History of Kashmir

Aravind N
2 min readAug 16, 2020

Independence day 2020. As is the case for the past few years, WhatsApp groups got all patriotic. Lots of gif images, songs, short video clips etc. Got to see this video from 2016 about the history of Kashmir — https://www.youtube.com/watch?v=r4fTGwURJ3E

So, went looking to see what the internet has about the history of Kashmir. Much of what the speaker says is there. I’m adding the timelines and my inferences in this post.

1148–49 AD — Kalhana writes Rajatarangini (River of Kings), a history of Kashmir that has 8,000 verses in Sanskrit. He refers to Nilamata Purana, which is dated to the 6th-8th century AD. Both Rajatarangini and Nilamata Purana (with a Preface and Introduction in English), released as a printed book version in 1923, are available in archive.org.

The Nilamata Purana refers to Janamejaya’s enquiry to Vaisampayana, about why the king of Kashmir didn’t come for the Kurukshetra war, and Vaisampayana’s detailed answer, which the speaker lucidly explains in the above YouTube video.

Vaisampayana is considered a pupil of Vyasa. While Vyasa’s original version of Mahabharata (Jaya) is supposed to have had 8,800 verses, Vaisampayana’s version (Bharata) is said to have had 24,000. As centuries passed by, Mahabharata further got expanded to 100,000 verses. Bhagavad Gita is said to have got added in these later retellings.

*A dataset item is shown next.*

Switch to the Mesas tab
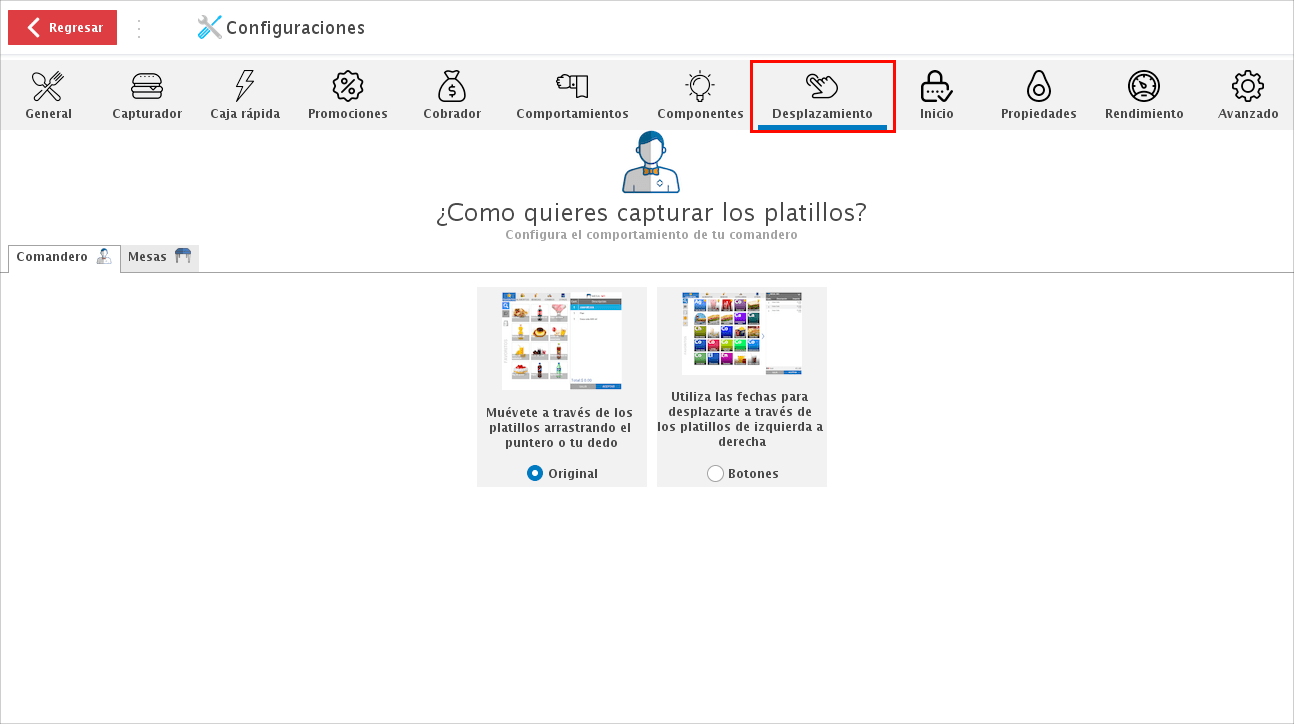Image resolution: width=1294 pixels, height=724 pixels. 159,257
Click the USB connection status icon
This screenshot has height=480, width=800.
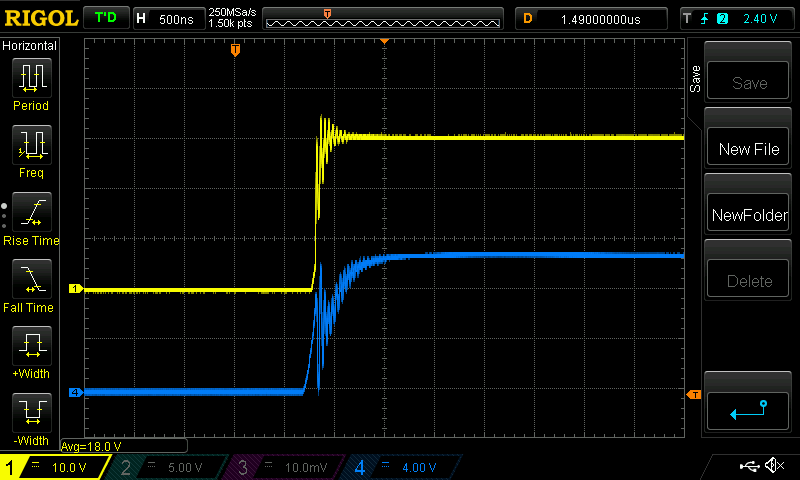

Coming back to the Kashmir story, Kalhana’s Rajatarangani, the latest of the history treatises on Kashmir has inconsistencies with kings’ names and the periods they ruled. So, basing Kashmir’s history on books further back — Nilamata Purana and Vaisampayana’s Bharata — as narrated by the speaker in the video, seems like a bit of a stretch.

I found one interesting thing though, as mentioned in Nilamata Purana. The valley is said to have been a lake. It would be nice if some research is done to see whether the current mountainside had been submerged beneath lake waters thousands of years ago.